Mark Kohut markekohut at yahoo.com
Fri Nov 21 16:08:49 CST 2008


Now, just let me say, I haven’t read ‘2666’ yet. But having just finished Thomas Pynchon’s 2006 novel ‘Against the Day,’ I can’t imagine a book out there – including ‘2666’ – that’s more imaginative or epic. Not several novellas strung together but a single novel, ‘Against the Day’ is set in the late 1880s/early 1900s and across lands and continents both real and imagined, and at about 1,100 pages, it’s 200-some pages longer than ‘2666.’ But ‘Against the Day’ made only a couple of end-of-the-year top-10 lists. You can be sure that ‘2666’ won’t just be mentioned in every reputable critic’s top 10 but sit atop it.

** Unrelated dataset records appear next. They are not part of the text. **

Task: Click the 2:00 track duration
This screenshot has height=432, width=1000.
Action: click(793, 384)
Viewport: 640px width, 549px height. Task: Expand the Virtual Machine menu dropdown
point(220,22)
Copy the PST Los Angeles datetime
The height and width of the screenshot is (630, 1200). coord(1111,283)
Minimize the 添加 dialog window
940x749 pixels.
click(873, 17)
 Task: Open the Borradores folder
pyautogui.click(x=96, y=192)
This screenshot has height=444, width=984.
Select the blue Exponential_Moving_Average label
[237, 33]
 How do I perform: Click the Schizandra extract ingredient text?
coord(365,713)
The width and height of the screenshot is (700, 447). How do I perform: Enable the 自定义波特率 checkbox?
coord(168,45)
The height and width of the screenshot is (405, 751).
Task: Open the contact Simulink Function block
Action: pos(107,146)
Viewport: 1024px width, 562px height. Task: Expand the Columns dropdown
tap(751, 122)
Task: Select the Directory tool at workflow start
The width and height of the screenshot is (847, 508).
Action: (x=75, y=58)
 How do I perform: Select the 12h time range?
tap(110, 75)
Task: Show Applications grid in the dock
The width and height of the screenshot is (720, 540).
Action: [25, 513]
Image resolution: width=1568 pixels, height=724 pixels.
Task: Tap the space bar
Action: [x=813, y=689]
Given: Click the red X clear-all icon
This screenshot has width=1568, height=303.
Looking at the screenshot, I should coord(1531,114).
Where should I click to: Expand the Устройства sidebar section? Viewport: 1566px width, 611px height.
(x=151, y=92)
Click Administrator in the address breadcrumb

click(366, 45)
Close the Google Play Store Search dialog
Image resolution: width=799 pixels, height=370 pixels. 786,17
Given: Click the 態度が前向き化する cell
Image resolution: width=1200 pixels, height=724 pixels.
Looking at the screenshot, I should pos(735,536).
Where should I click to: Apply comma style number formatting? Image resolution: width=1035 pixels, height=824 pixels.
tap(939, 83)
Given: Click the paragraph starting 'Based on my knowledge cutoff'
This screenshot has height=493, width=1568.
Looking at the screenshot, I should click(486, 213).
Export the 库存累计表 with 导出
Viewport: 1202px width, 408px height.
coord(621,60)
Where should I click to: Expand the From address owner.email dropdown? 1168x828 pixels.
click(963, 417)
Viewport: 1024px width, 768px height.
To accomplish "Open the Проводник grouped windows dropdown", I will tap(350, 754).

Why wasn’t Pynchon’s book as highly praised? Great writing aside, ‘Against the Day’ is not a patchwork of smaller pieces but a single theme wrestled with thoroughly and which required ostensibly as much extensive research as Bolaño’s opus to see through – in case you need ask, Pynchon wasn’t alive during the turn of the late 1880s/early 1900s and, as far as we know, never spent a significant amount of time in Vienna, Gottingen, Shambhala, the Balkans, Colorado during the silver rush, London, Chicago during the World’s Fair, or any of the other far-out times and places that backdrop his novel. (He did, apparently, spend some time in Mexico, where, among other things in ’Against the Day,’ an act of revenge takes place that’s as anticlimactic to the reader as it is to the guy exacting the revenge. And you’re both like, “WTF?! That was convenient. And not messy in any way.”)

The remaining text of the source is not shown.